As is well known, making use of the hypergeometric function, Branges proved the famous Bieberbach conjecture in 1984. Since then, $$F(a,b;c;x)$$ and its special cases and generalizations have attracted attention of many researchers, and was studied deeply in various fields [2, 5, 9, 1118, 20, 22, 23, 26, 30, 31, 3537, 40, 45, 46, 48]. A lot of geometrical and analytic properties, and inequalities of the Gaussian hypergeometric function have been obtained [3, 68, 19, 29, 32, 34, 38, 49].

Recently, in order to investigate the Ramanujan’s generalized modular equation in number theory, Landen inequalities, Ramanujan cubic transformation inequalities, and several other quadratic transformation inequalities for zero-balanced hypergeometric function have been proved in [27, 28, 32, 39, 42]. For instance, using the quadratic transformation formula [24, (15.8.15), (15.8.21)]
$$F \biggl(\frac{1}{4},\frac{3}{4};1;\frac{8r(1+r)}{(1+3r)^{2}} \biggr)=\sqrt {1+3r}F \biggl(\frac{1}{4},\frac{3}{4};1;r^{2} \biggr),$$
(1.3)

» INSTRUCTIONS:
A: According to the passage on the hypergeometric function, in what year did Branges prove the Bieberbach conjecture?
B: Reproduce the part of the passage on the hypergeometric function that opens with the words containing "As is well known, making" and closes with "34, 38, 49].".

» INFORMATION PROVIDED:
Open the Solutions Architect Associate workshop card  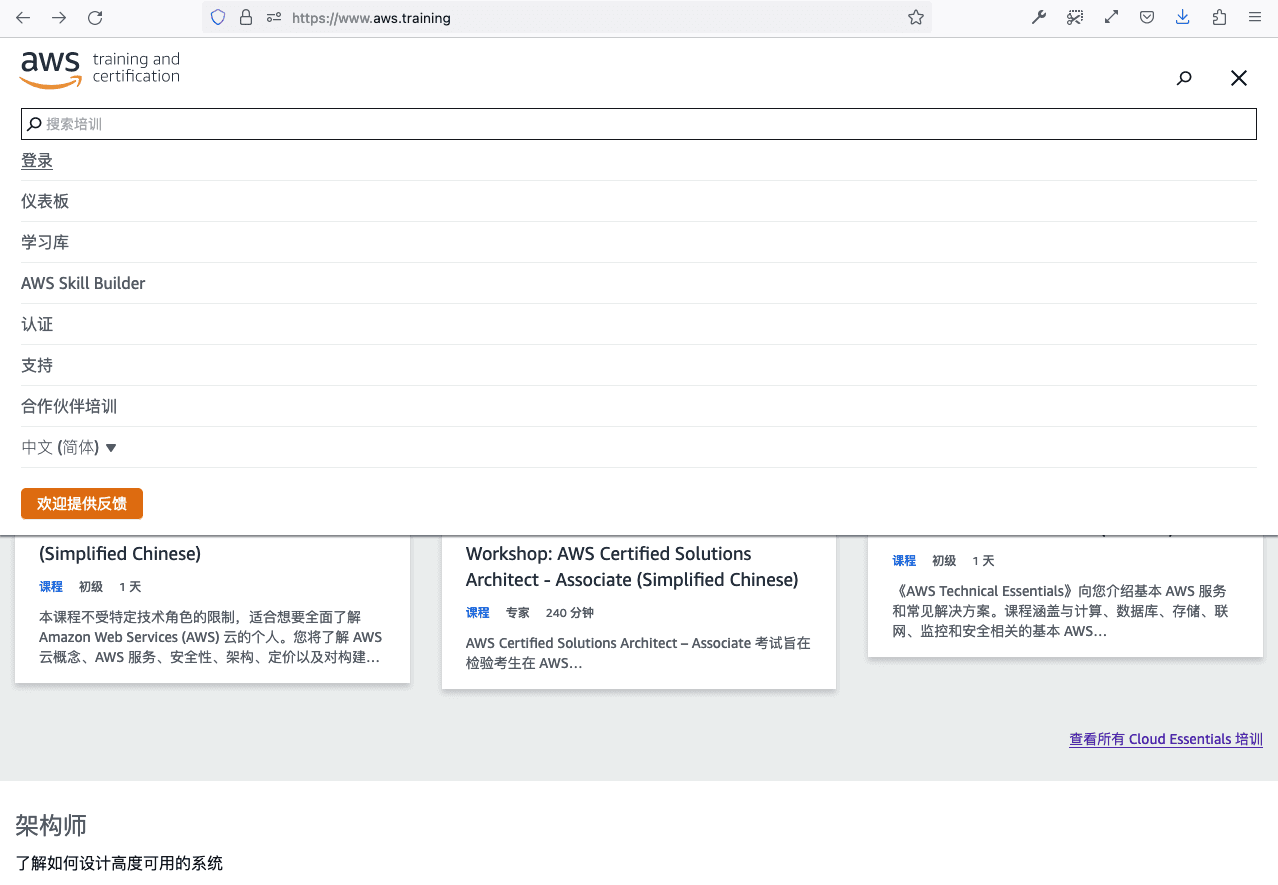tap(631, 567)
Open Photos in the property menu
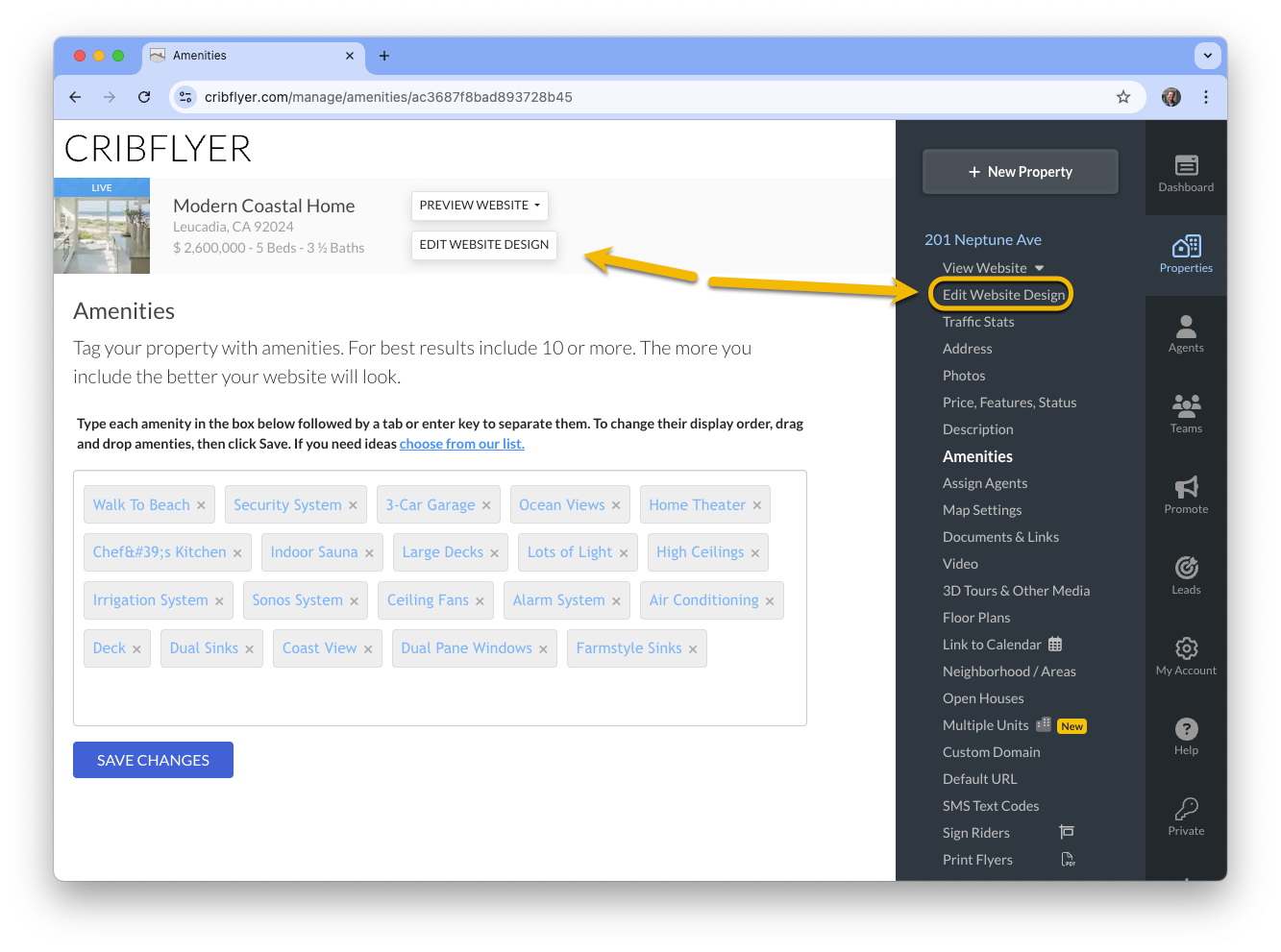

» EXPECTED RESULTS:
A: 1984

B:
As is well known, making use of the hypergeometric function, Branges proved the famous Bieberbach conjecture in 1984. Since then, $$F(a,b;c;x)$$ and its special cases and generalizations have attracted attention of many researchers, and was studied deeply in various fields [2, 5, 9, 1118, 20, 22, 23, 26, 30, 31, 3537, 40, 45, 46, 48]. A lot of geometrical and analytic properties, and inequalities of the Gaussian hypergeometric function have been obtained [3, 68, 19, 29, 32, 34, 38, 49].